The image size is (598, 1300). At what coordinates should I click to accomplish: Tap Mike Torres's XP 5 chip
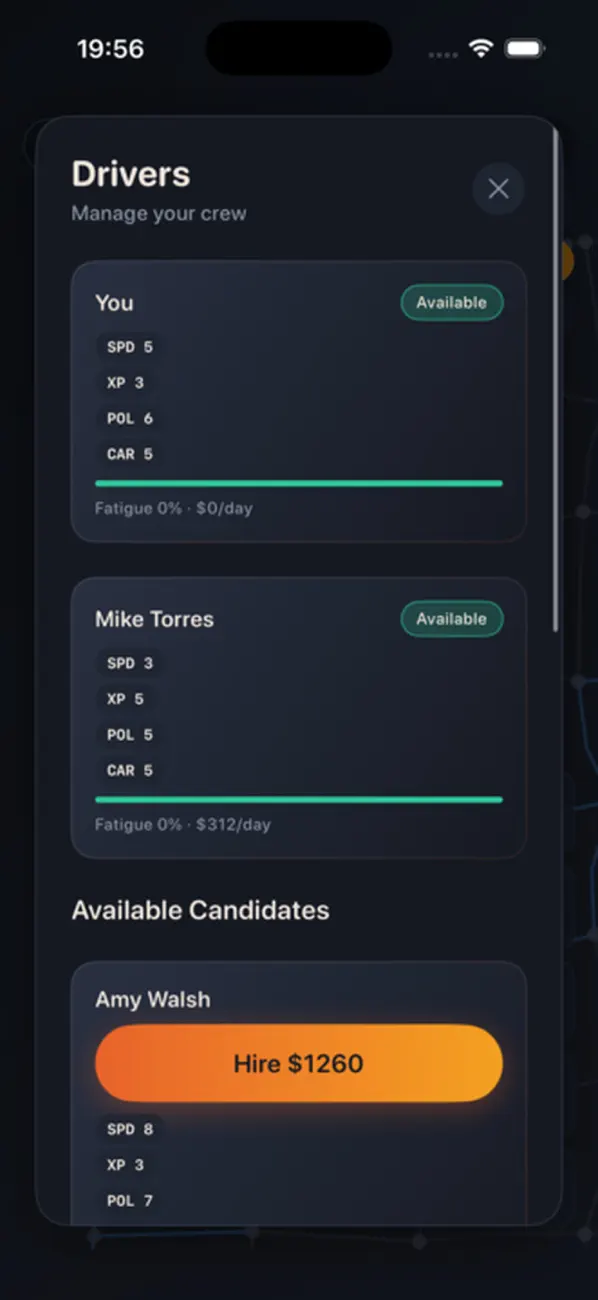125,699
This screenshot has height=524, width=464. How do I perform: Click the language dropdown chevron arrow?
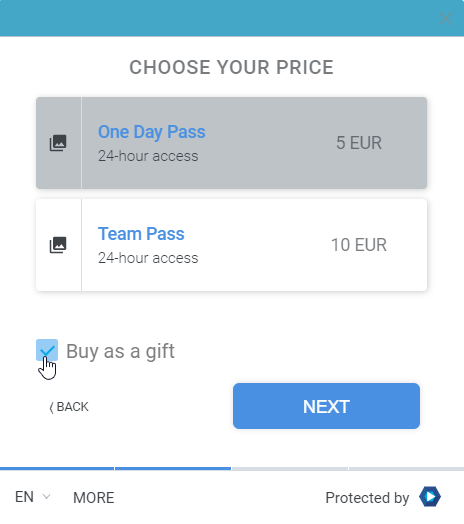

==

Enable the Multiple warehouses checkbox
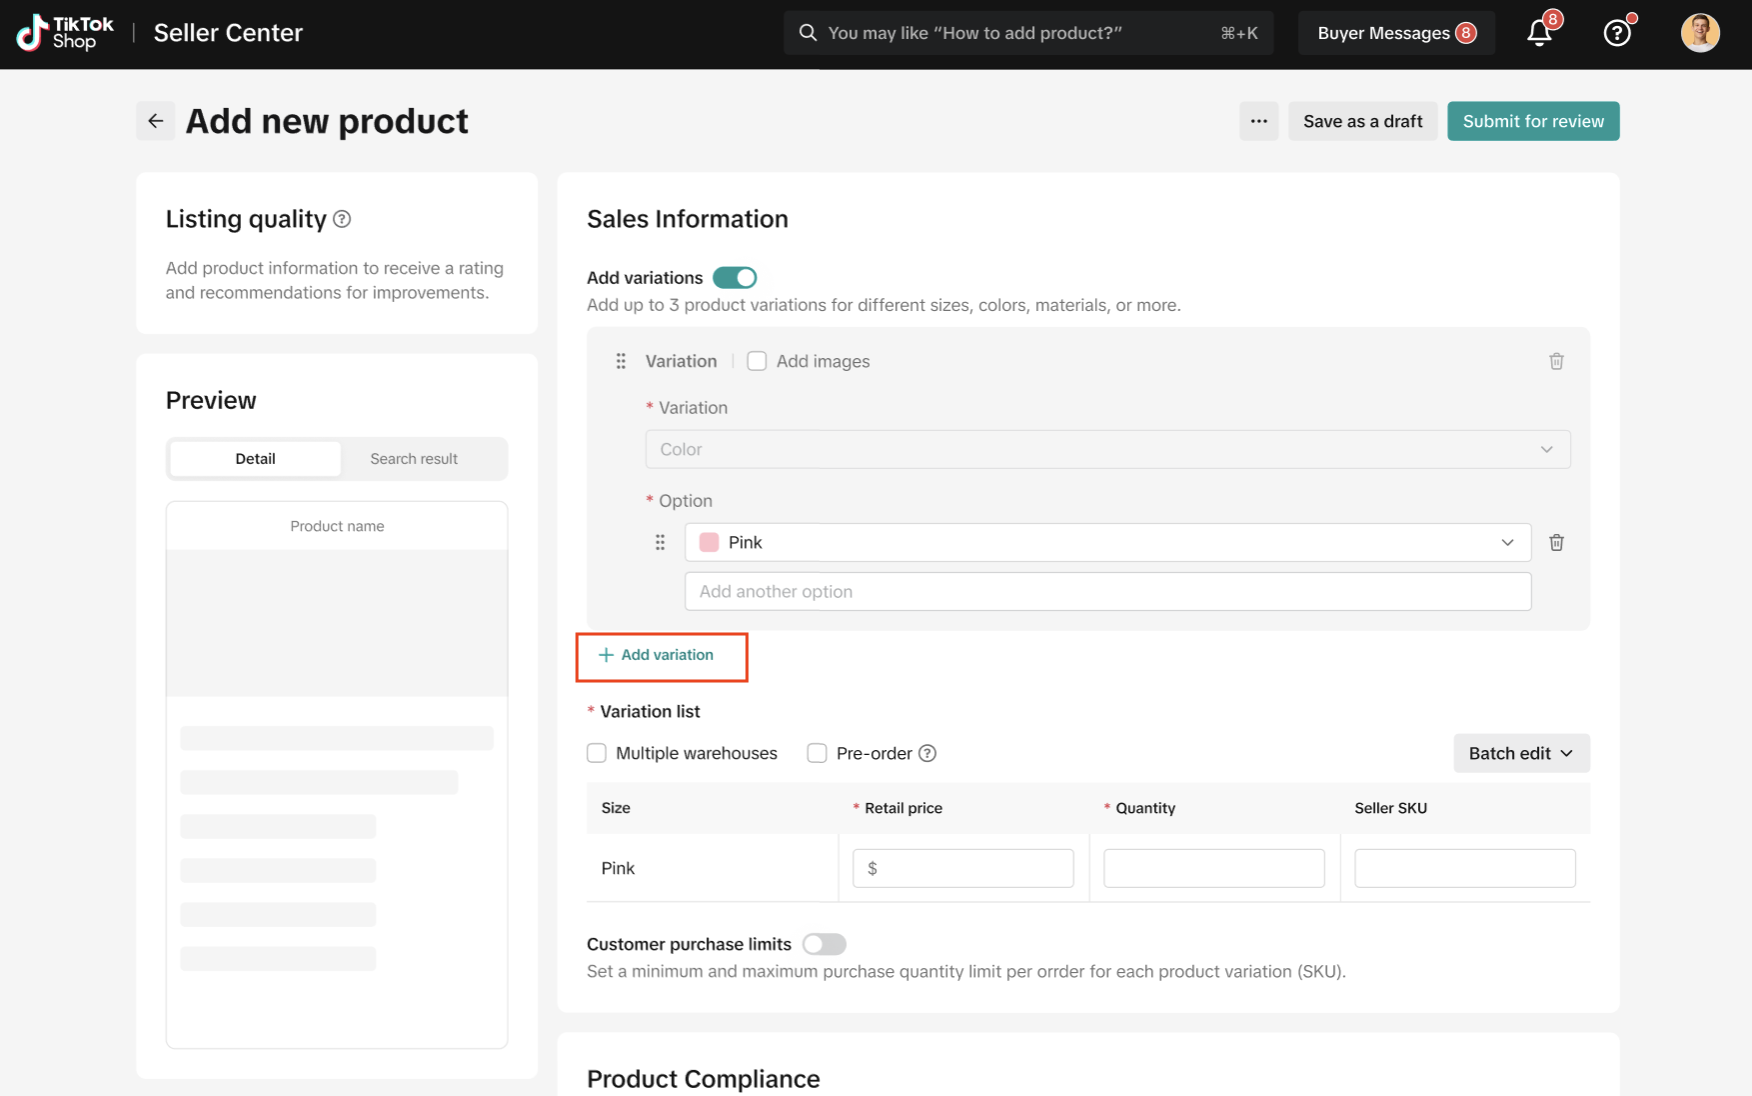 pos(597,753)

* * *

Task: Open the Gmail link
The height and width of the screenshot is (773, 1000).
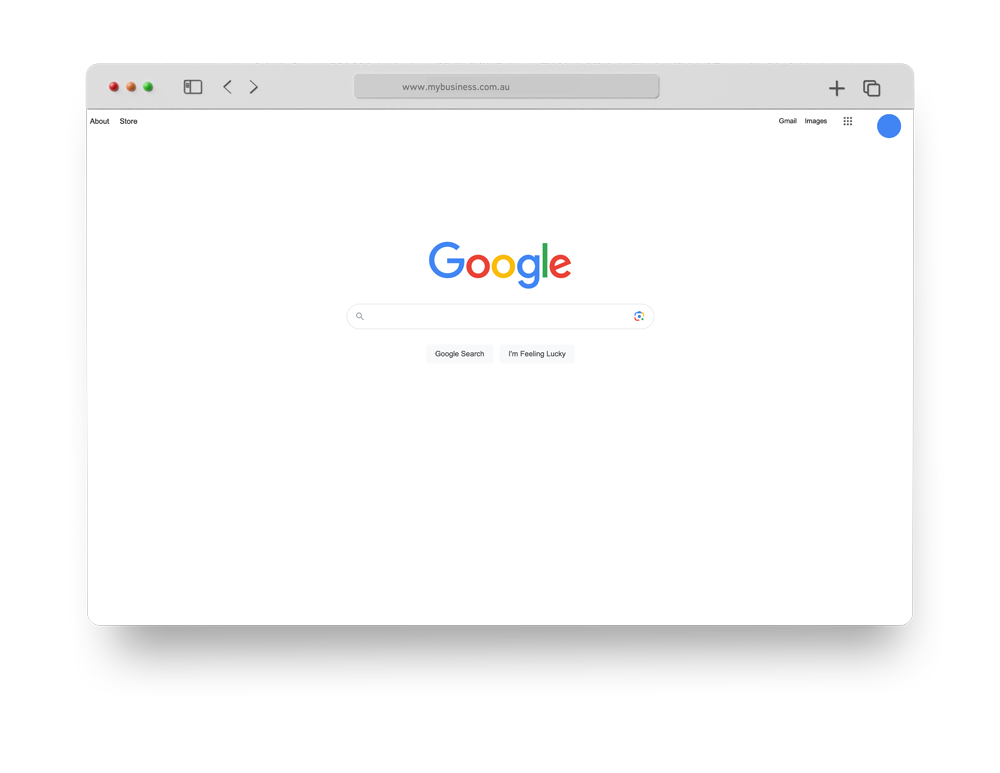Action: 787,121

**Task item**
The reply should hold exactly the lines above, starting at the line with "The image size" and ending at the line with "This screenshot has", and no pictures.

**Answer box**
The image size is (598, 1300). At what coordinates should I click to accomplish: Tap Mike Torres's XP 5 chip
125,699
This screenshot has height=524, width=464. How do I perform: Click the language dropdown chevron arrow?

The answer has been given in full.